Theatre in Stavanger, Norway

Rogaland Teater is a theatre in Stavanger, Norway. The building was constructed in 1883, designed by the architect Hartvig Sverdrup Eckhoff, and it originally seated close to 500 people. The theatre was formally established in June 1947 and opened in September of that year, following financial support from the Rogaland county administration and surrounding municipalities. It has since become one of the most prominent regional theatres in Norway, having hosted a succession of notable directors and productions, and its staff and performers have received multiple Hedda Awards.

==Background==
The theatre building was built in 1883 on a parcel of Kannik prestegård. It was designed by architect Hartvig Sverdrup Eckhoff, and initially held close to 500 seats. The building housed Stavanger Faste Scene from 1914 to 1921, and Stavanger Teater from 1921 to 1926. Several changes have been made to the building over the years, including enlargements and modifications in 1951, 1974, 1980, and 2001.

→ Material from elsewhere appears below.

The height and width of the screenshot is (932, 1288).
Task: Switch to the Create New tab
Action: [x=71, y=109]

Rogaland Teater opened on 9 September 1947. A working committee had been established in 1946, and after subscription for shares and financial support from Rogaland county administration and several of the municipalities in Rogaland, the theatre was established on 6 June 1947. Its first director was Øistein Børke, from 1947 to 1949. Later directors were Jens Bolling, from 1949 to 1951 and Kjell Stormoen, from 1951 to 1952. Claes Gill was theatre director from 1952 to 1956 and during his period, the venue got a new profile, with lower ticket prices and a new marketing strategy. His interpretation of Jeppe in Holberg's Jeppe på Bjerget became part of Norwegian theatre history.

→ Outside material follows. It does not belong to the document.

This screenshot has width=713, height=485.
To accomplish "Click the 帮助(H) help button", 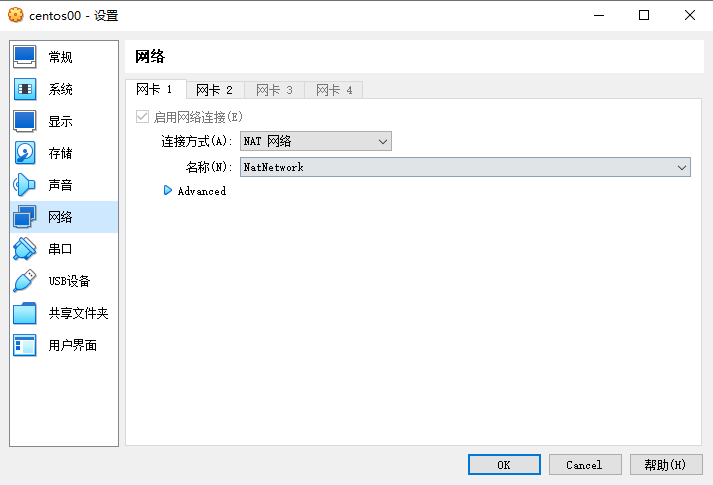I will click(x=665, y=465).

Gisle Straume was theatre director from 1956 to 1958. During his tenure, the theatre staged Andreas Jacobsen's (artist name "Ajax") play De' smedle på Skansen, and Liv Ullmann had her breakthrough as Anne in Anne Franks dagbok. During Straume's leadership, the children's theatre (Barneteatret) was established, initiated by Bjørn Endreson, with children playing the leading roles. Bjørn Endreson was director from 1960 to 1970, and he established the small stage "Mandagsteatret", which put on plays by contemporary dramatists, such as Eugène Ionesco and Samuel Beckett, and was a forerunner of "Intimscenen" from 1974. Arne Thomas Olsen directed the theatre from 1970 to 1976.

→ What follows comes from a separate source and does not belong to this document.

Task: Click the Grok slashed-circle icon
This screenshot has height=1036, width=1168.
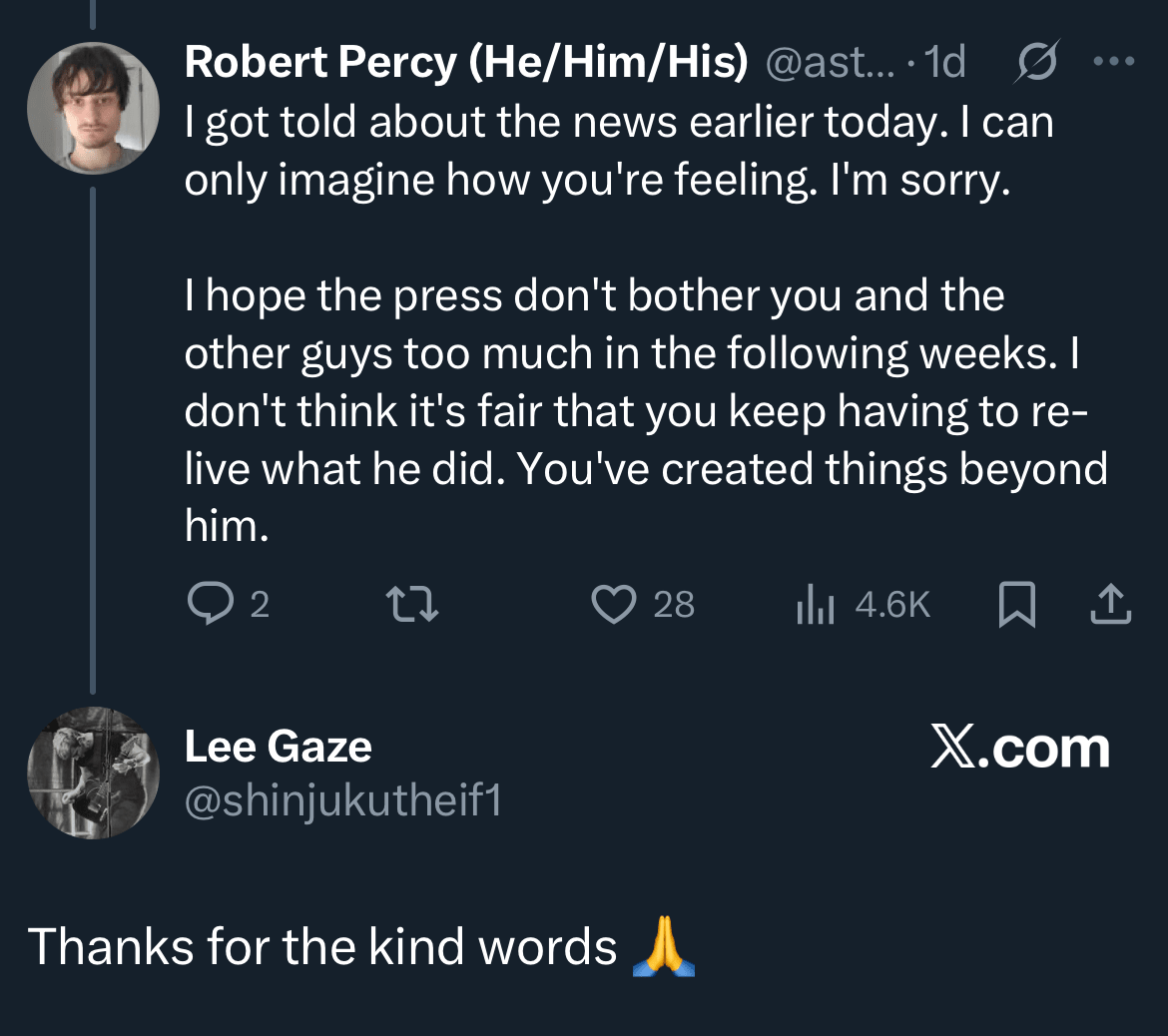Action: click(x=1033, y=63)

Kjetil Bang-Hansen was director from 1976 to 1982. During this period, the venue became one of the most central theatres in Norway. His adaption of Ibsen's verse play Peer Gynt received much acclaim, and it was also played at the Belgrade International Theatre Festival, gaining Bang-Hansen international recognition. He also staged a theatre adaption of Leo Tolstoj's story "Kholstomer".

Later directors have been Alf Nordvang (1982–1986 and 1990–1991), Bentein Baardson from 1986 to 1989, Hans Rosenquist from 1989 to 1990, Ketil Egge from 1991 to 1994, Ola B. Johannessen from 1994 to 1997, Eirik Stubø from 1997 to 2000, Ingjerd Egeberg from 2000 to 2004, and Hanne Tømta from 2005 to 2008. Arne Nøst took on the role in 2008.

===Awards===
Actor Even Stormoen received both the Hedda Award for best stage performance and the Norwegian Critics Prize for Theatre for his role as Harpagon in Molière's Den gjerrige in 1998. The staff at Rogaland Teater received the Hedda Award in 2005 for their professional skill, while Nina Ellen Ødegård received the award for best stage performance, for her role as Josie in the play Måne for livets stebarn, also in 2005.